The discussion on tire cupping leads me to this question: I have a 1.5 year old Forester. I have rotated the tires twice now, and each time I notice some excessive tire noise after the rotation, for the next hundred miles or so. The tires look OK. Is this a sign that I need alignment? That is, the rotation is equalizing some uneven wear due to a misalignment?
Most likely it is a sign that an alignment is needed.
Why not just take it to an alignment shop for a check of the alignment–both front and rear?
which I will do, thanks. Wonder if it’s worth trying to get the dealer to pay for it?
After 1.5 years?
Very, very doubtful.
I have been successful in getting gratis wheel alignment during the first 3 or 4 months of ownership, but I really doubt if any warranty is going to pick up the cost of alignment after the passage of a year or more.
The warranty is supposed to cover defects in materials or workmanship, and after the passage of more than a year, the probability of hitting pot holes or curbs is something that would almost surely exempt the manufacturer from any liability for bad alignment.
That was my thought also. thanks.
If the OP says the tire wear looks fine, what is the motivation for suggesting an alignment is needed?
The tire noise for the first hundred miles after the tires are rotated.
The tires have some feathering or cupping,which makes a funny racket,till it wears off thats one reason you rotate tires, to compensate for slight misalignment and equalize tire wear,it is very common on 4 wd vehicles.
The way you describe it ,I dont think it warrants alignment .
BTW,most new cars are not factory aligned.
“not factory aligned” ? do you mean it’s just hit or miss? or the dealer does it ?
They put them together and hope for the best ,some dealers dont even have an alignment rack in the shop .
They put them together and hope for the best
I would expect manufacturers to have some sort of quality control on their assembly line process to ensure that vehicles are shipping with proper wheel alignment.

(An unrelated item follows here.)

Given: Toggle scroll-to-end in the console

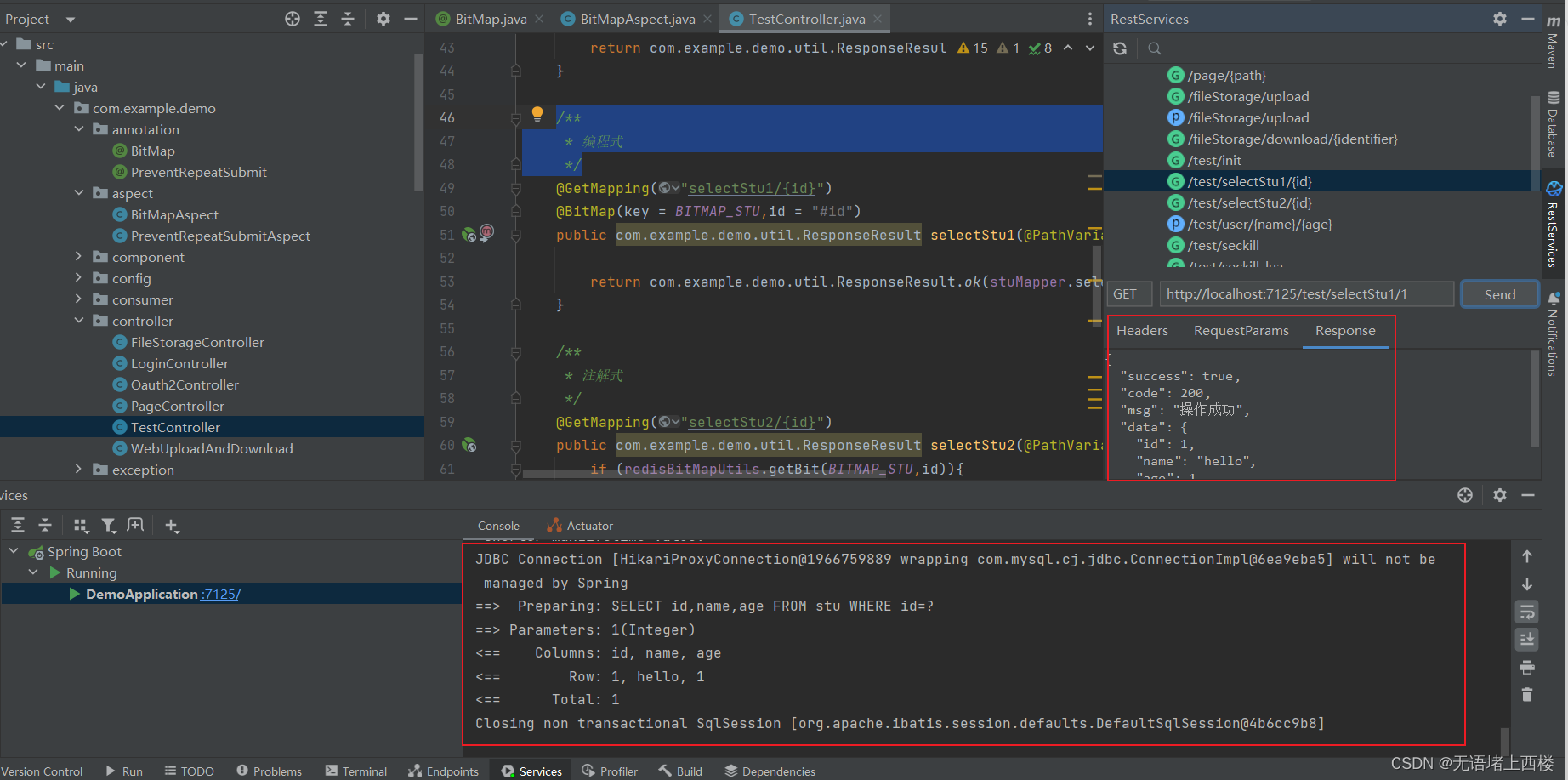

Is there something different happening?
“BTW, most new cars are not factory aligned.”
Where do people come up with this kind of stuff?
Not only do they do a wheel alignment at the factory, they also align the headlights!

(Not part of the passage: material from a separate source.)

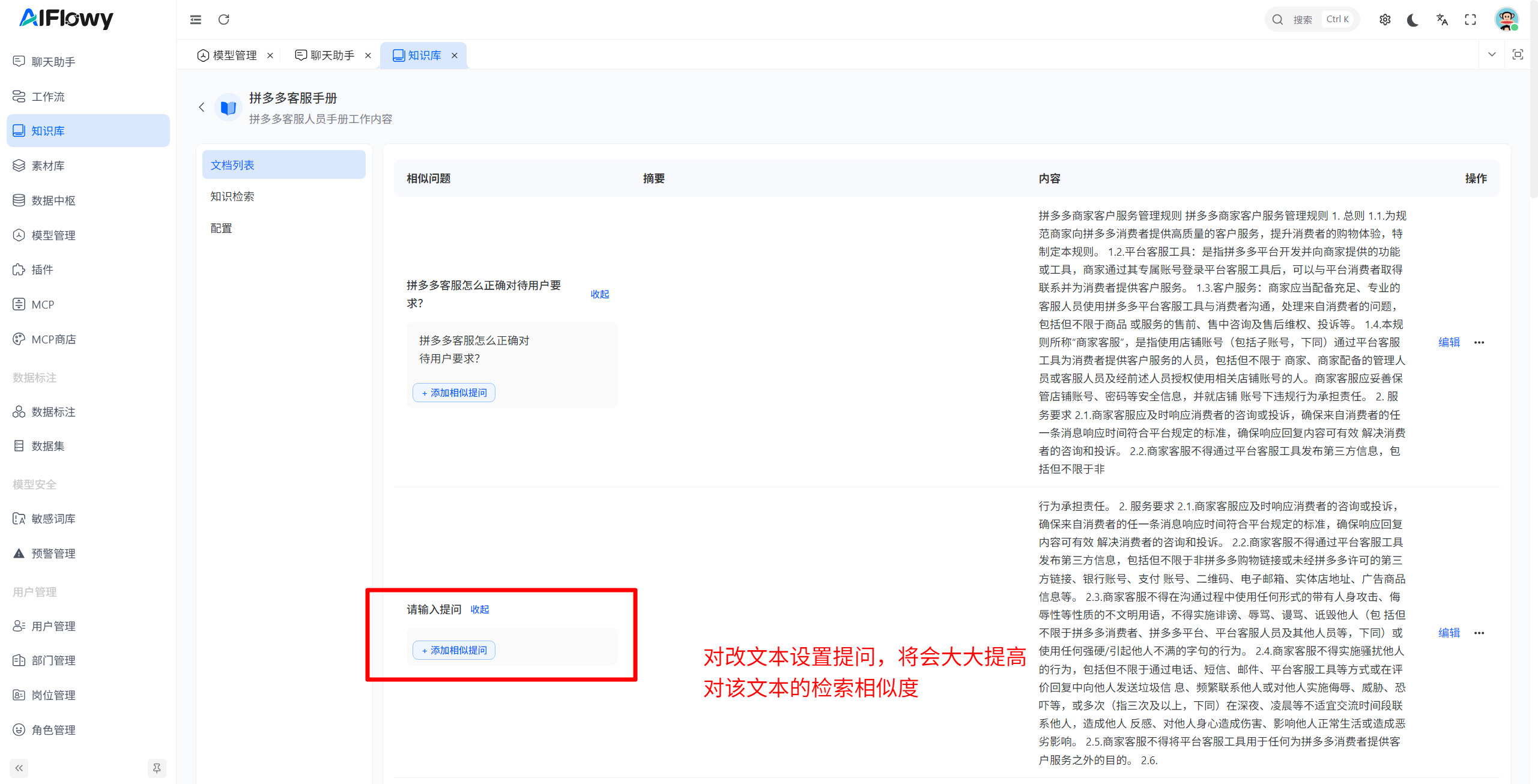Select 知识检索 in the left panel
This screenshot has width=1538, height=784.
click(x=232, y=196)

I’ve watched the tech do an alignment under a brand new Corvette as the car was run up on rollers to 50 mph! The cars get a dynamic alignment for toe at both ends and a check for cater-pulls after a static camber check.
Net-build alignment cars have the cars jigged before welding to insure accuracy or even pierce the control arm mounting holes after welding to insure proper alignment when built.
Good,I am glad they do,someone else claimed they didnt,I would think that with modern manufacturing techniques things would be pretty close right off the assembly line,Have seen a good many new ones that were not. If its on wikipedia it has to be true,I stand corrected(maybe that was a foreign factory this person was referring to.
On the headlight business,looks like properly aligned body panels and lamp holder would get you into the ballpark,I know on my wifes fairly new Civic when you hit the high beams you illuminate the treetops with no benefit for your driving.(glad they dont have do all this alignment stuff on other mass produced things)
All I can say is GIGO.
Some years ago Consumer Reports did a compilation of the results of the inspections they do before taking the cars out to test. One of the most common things they found on new cars was out of spec alignment. I like to think manufacturers have gotten better as they’ve improved their processes… but I wouldn’t swear to it.
By the way, perhaps the single most common thing was out-of-spec tire pressures. This one didn’t surprise me at all. Manufacturers ship the vehicles with higher-than-spec pressure and the dealers are supposed to adjust them during delivery prep, but in this study they didn’t do such a great job.
When I picked up my new car last June, and drove it 400 miles, I later found the tires were all about 45 PSI. In fact the TPMS lit up the next day when the temperature was in the 90’s.
I’ve heard that cars crossing the ocean on a boat get the tires blown up to about 50 lb to avoid flat-spotting, and the dealers are supposed to adjust them.
If the car tracks straight down the road with the steering wheel released I wouldn’t bother with alignment.
Not many vehicles cross the oceans anymore.
Most are built right here in the U.S.A./Canada/Mexico
Sometimes dealer prep is non existent,one of my pet peeves is going in the showroom and knowing more about the vehicle then the salesman (plus a salesperson that doesnt like what they sale)
I think that they have gotten better. However, the guy who drives the car onto the transporter, and the trucker who drives them off the transporter may not be so careful. I can recall seeing one of those cars hit a curb pretty hard as it was backed-off of the transporter.